La transformación de Estados Unidos en exportador neto ha modificado radicalmente esta dinámica. Aunque el país todavía importa petróleo de ciertas regiones, su producción interna, particularmente de gas y petróleo de esquisto, le permite no solo abastecer su demanda doméstica sino también vender excedentes al mercado internacional.
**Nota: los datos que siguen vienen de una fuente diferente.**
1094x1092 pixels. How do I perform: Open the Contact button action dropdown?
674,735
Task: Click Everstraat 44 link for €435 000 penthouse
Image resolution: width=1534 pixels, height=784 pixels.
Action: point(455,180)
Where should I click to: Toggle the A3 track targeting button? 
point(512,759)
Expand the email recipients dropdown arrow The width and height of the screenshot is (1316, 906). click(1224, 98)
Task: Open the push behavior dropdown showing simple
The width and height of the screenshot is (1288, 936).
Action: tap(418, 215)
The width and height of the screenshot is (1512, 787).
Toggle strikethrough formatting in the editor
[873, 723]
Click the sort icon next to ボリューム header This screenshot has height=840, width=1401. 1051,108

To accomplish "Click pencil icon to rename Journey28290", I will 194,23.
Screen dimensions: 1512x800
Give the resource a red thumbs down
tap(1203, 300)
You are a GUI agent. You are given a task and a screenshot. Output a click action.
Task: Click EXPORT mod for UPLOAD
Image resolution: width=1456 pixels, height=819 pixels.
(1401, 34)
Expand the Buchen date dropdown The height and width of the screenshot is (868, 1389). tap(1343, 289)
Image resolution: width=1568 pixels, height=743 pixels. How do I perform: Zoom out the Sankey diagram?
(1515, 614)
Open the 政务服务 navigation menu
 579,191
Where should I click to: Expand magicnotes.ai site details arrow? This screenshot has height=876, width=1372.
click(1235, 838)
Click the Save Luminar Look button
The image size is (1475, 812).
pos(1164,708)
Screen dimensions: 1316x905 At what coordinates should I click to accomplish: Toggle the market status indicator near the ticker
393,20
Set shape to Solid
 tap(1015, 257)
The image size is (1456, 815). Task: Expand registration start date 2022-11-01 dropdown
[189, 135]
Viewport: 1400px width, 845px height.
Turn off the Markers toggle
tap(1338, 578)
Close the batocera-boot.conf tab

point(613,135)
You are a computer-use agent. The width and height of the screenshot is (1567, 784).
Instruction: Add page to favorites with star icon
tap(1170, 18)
Esta nueva realidad energética actúa como un amortiguador ante choques externos en el mercado del crudo.
Preguntas frecuentes
¿Cuánto redujo el PIB de Estados Unidos el alza del petróleo?
El estudio de la Reserva Federal de Dallas estima que la producción económica se redujo en aproximadamente 0.3 puntos porcentuales debido al repunte del precio por encima de 120 dólares por barril durante la primavera de 2026.
¿Por qué Estados Unidos fue menos afectado que otras economías?
Estados Unidos es actualmente un exportador neto de petróleo, lo que significa que aunque los consumidores pagan más, las empresas petroleras se benefician de precios más altos. Otras economías importadoras solo experimentan el efecto negativo sobre consumidores sin la compensación de mayores ingresos por exportaciones.
¿Qué habría pasado si esta crisis ocurría en los años 80?
El modelo de la Fed de Dallas estima que el PIB estadounidense habría caído 5.6 puntos porcentuales, y la economía global fuera de Estados Unidos habría descendido 6.0%, magnitudes significativamente mayores debido a la mayor dependencia de importaciones petroleras en aquella época.
El análisis de la Reserva Federal de Dallas evidencia cómo la transformación energética de Estados Unidos en las últimas décadas ha reducido significativamente su vulnerabilidad ante crisis petroleras. Mientras que en los años 80 una reducción del 15% en el suministro mundial habría provocado una severa contracción económica, la actual estructura productiva y comercial del país permitió amortiguar el impacto a apenas tres décimas de punto porcentual del PIB, con la actividad económica del resto del mundo experimentando una caída más pronunciada de 1.7%.